When generating alphabetically ordered resultsets from your tables, it may be useful to eliminate articles (the and a in the English language).
The following is a simple method of doing this.
Consider the following table of movie titles:
mysql> select * from movies order by name;
+----+----------------------+
| id | name |
+----+----------------------+
| 4 | A Day After Tomorrow |
| 7 | Aliens |
| 6 | Juno |
| 5 | Reservoir Dogs |
| 2 | The Big Lebowski |
| 3 | The Dark Knight |
| 1 | The Godfather |
+----+----------------------+
7 rows in set (0.01 sec)
As you can see, articles mess with our order. Currently only 7 records reside in this table, so it's not hard to keep a clear view of this data, but when your database grows, it can be extremely annoying when half your data gets organized under "T".
Root out articles
Luckily, it's easy to insert some logic in our query which'll make it possible to sort on the substring from the article on:
mysql> select id, name, if(name regexp '^(the|a|an) ', substring(name, instr(name, ' ') + 1), name) as orderName from movies order by orderName asc;
+----+----------------------+--------------------+
| id | name | orderName |
+----+----------------------+--------------------+
| 7 | Aliens | Aliens |
| 2 | The Big Lebowski | Big Lebowski |
| 3 | The Dark Knight | Dark Knight |
| 4 | A Day After Tomorrow | Day After Tomorrow |
| 1 | The Godfather | Godfather |
| 6 | Juno | Juno |
| 5 | Reservoir Dogs | Reservoir Dogs |
+----+----------------------+--------------------+
7 rows in set (0.00 sec)
See? By creating the field orderName
, we get an alphabetically sorted list that actually makes sense.
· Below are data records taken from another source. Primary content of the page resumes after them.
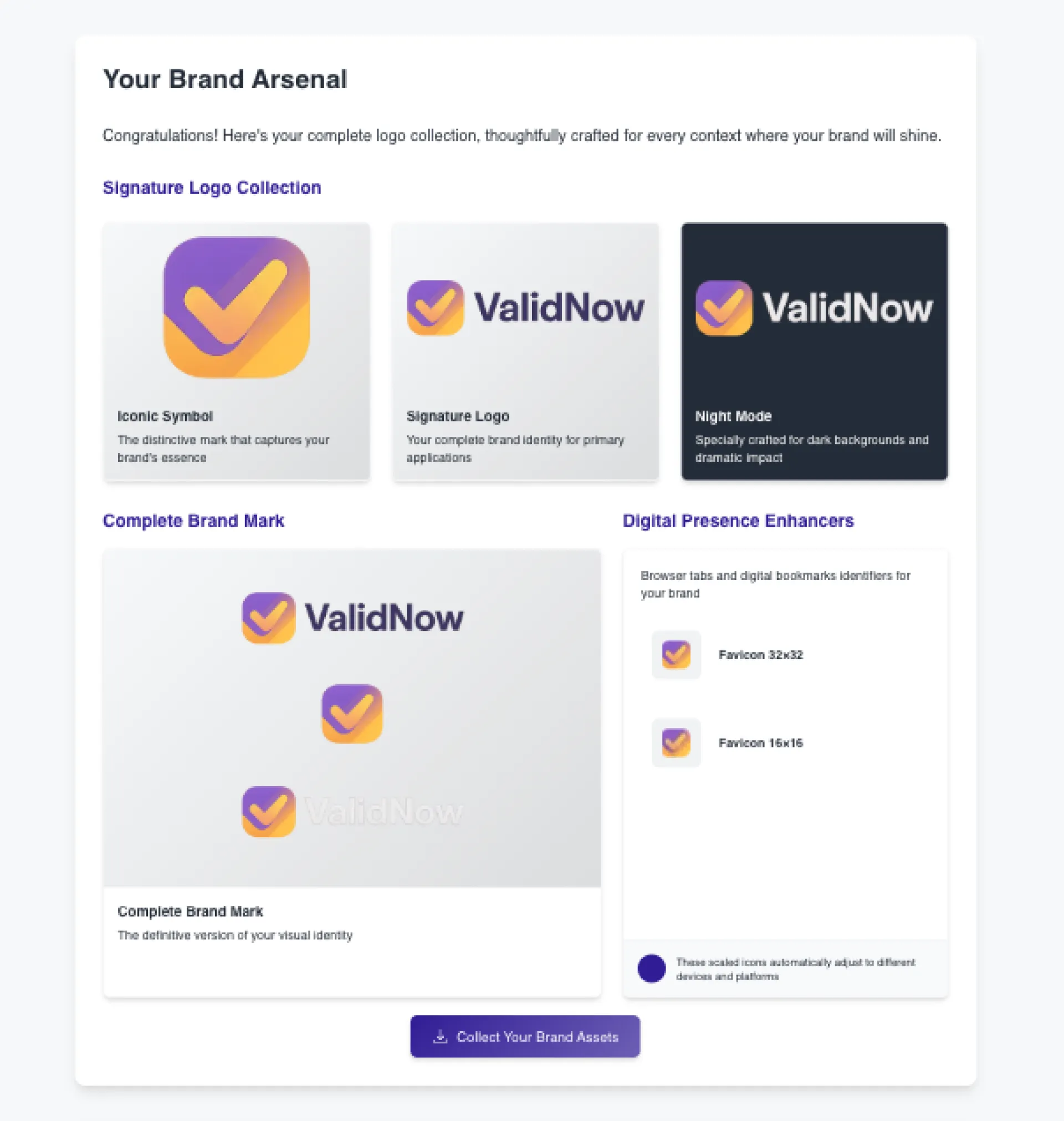The image size is (1064, 1121).
Task: Click the Complete Brand Mark section heading
Action: [193, 521]
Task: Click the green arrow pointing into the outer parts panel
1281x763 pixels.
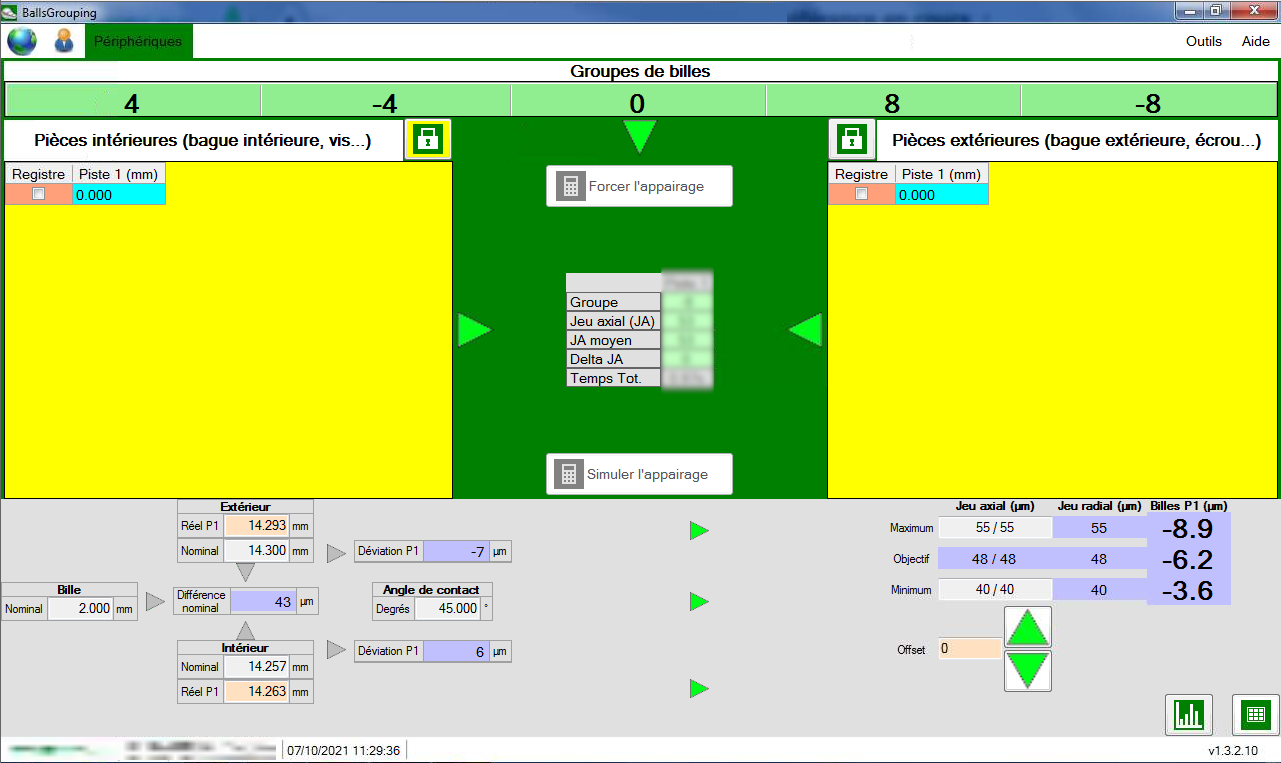Action: coord(807,329)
Let me break it down, from the inside out:
substring(name, instr(name, ' ') + 1)
The SUBSTRING function takes the substring of a string. In this case, we want the substring from the first space (which would come after the article, if any) to the end of the string. The INSTR function provides the index we need to extract this substring. In this case, it returns the position of the first space it encounters in the string. I append 1 to the result because otherwise all orderName
fields would start with a space.
if(name regexp '^(the|a|an) ', substring(...), name)
The IF function will return the substring as extracted in the above example, if the string matches the regular expression, or otherwise just the name as it were.
It's that simple! Here is the entire query for you to copy and paste:
SELECT
id,
name,
IF(name REGEXP '^(the|a|an) ',
SUBSTRING(name, INSTR(name, ' ' ) + 1),
name
) AS orderName
FROM
movies
ORDER BY
orderName ASC
Adding articles in different languages
If you want to add more articles, for different languages for instance, just edit the regular expression. For instance, a regular expression containing both French and English articles could look like this:
regexp '^(the|a|an|le|la) '
That's it! Let me know if you have improvements.